Centre for Biodiversity and Conservation
In South Asia, most ecosystems services are historically exploited by human beings for their own existence. In many cases, this has decimated biodiversity, and degraded the ability of these ecosystems to sustain critical ecosystem functions and support components of biodiversity. In other cases, limited human-use has been found to be compatible with the conservation of biodiversity. Accompanying this scenario is the state managed, top-down management system that is considered unviable for conservation of ecosystems such as rivers, marine areas, large wetlands and coastal areas.
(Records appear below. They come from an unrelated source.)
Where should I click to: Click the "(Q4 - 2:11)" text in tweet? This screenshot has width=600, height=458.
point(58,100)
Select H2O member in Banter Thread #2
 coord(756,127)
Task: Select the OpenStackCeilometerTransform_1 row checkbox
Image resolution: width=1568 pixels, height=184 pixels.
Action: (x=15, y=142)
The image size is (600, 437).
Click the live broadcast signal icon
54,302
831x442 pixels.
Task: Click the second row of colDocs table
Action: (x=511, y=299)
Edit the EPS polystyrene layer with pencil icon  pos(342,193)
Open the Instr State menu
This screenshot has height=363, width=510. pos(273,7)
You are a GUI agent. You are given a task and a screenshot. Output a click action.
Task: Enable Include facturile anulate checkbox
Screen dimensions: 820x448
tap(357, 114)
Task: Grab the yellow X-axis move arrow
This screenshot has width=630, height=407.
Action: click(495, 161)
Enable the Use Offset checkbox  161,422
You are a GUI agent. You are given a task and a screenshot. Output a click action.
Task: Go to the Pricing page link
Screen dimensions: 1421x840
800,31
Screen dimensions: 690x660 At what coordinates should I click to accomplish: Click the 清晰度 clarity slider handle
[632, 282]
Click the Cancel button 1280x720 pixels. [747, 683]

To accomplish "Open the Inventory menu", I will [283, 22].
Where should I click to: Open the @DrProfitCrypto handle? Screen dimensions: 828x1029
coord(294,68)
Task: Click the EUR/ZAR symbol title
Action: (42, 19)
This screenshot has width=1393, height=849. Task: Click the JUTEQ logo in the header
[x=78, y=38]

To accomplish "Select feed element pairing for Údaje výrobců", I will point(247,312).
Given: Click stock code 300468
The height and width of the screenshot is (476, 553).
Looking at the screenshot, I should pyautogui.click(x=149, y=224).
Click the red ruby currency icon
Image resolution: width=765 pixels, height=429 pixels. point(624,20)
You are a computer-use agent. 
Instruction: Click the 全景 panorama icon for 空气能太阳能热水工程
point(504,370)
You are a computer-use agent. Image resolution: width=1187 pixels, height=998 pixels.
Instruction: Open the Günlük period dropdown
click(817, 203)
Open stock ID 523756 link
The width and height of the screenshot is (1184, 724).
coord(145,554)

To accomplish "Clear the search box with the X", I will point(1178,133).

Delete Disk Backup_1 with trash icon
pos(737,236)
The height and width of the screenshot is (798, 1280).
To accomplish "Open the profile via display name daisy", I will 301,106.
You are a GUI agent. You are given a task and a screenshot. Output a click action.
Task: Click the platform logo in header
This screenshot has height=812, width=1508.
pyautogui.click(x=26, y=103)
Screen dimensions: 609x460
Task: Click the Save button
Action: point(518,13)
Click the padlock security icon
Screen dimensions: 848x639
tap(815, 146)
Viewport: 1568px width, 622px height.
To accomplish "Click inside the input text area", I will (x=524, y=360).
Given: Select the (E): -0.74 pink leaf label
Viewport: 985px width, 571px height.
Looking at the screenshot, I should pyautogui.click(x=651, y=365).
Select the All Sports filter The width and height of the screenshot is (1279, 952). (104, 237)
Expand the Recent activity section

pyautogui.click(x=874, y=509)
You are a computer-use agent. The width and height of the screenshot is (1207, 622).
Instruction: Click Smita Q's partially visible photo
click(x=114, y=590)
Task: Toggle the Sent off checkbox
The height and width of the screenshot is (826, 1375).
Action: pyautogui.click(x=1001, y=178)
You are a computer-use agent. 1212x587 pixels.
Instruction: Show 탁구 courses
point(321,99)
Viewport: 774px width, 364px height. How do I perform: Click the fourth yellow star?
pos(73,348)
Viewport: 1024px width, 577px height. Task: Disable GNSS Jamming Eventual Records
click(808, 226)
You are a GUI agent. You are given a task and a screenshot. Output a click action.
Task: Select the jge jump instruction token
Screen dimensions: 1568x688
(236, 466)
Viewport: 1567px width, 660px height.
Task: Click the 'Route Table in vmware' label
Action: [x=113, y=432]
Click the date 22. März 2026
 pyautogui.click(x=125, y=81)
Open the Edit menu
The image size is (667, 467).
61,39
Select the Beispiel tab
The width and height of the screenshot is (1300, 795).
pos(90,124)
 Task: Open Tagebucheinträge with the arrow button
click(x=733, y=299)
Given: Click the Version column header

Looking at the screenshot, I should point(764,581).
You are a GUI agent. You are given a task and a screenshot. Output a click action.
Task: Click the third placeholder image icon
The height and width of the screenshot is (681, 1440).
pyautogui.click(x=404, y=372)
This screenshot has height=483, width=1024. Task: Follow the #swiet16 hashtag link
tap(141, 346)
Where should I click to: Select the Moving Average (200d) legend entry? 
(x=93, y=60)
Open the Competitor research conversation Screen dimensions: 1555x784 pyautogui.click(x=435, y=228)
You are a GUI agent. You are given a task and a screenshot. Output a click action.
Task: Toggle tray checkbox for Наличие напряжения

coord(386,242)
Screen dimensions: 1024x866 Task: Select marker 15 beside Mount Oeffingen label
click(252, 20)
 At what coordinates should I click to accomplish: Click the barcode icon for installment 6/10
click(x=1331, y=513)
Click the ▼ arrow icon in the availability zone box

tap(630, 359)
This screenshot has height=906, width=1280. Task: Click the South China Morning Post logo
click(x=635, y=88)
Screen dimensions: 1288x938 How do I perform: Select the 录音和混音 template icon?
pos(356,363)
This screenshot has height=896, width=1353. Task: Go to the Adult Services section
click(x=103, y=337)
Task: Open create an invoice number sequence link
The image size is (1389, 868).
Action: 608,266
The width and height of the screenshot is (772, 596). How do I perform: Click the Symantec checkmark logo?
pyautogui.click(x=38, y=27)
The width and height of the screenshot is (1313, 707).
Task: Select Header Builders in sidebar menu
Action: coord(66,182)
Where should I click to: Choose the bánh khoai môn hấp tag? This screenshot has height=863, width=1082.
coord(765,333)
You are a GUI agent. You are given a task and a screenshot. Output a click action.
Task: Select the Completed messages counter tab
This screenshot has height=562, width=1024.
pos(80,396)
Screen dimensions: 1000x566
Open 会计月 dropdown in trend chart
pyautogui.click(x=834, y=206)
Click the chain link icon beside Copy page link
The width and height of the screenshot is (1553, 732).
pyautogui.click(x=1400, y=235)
However, although strictly protected areas and areas with limited human-use and access managed by the state will continue to play a major role in conserving biodiversity, alternative models of conservation are essential to protect large areas such as forests, agro-ecosystems, wetlands, coastal and marine ecosystems, which lie outside protected areas.
Maintenance of biodiversity, ecosystem functions and associated ecosystem services in a changing environment is a challenging issue, as is identifying the scale and intensity of human use compatible with conservation of biodiversity and ecosystem services. It is imperative to develop governance models that enable participatory management and a more equitable, just and sustainable approach to conservation. However, our understanding of the complex web of social, political, economic and environmental change, the forces underlying these changes and the impact of these changes on biodiversity, local communities and humanity at large remains poorly understood.
The goal of this Centre is to build a critical body of knowledge about India's biodiversity, ecosystem functions and ecosystem services of natural and managed ecosystems in the context of global, regional and local change and challenges. Understanding the role of biodiversity in sustaining human welfare is crucial to galvanizing conservation awareness and eliciting civil society support for conservation. Recognizing the structure, function, and value of biodiversity will enable us to prioritize outreach activities and natural resource management initiatives.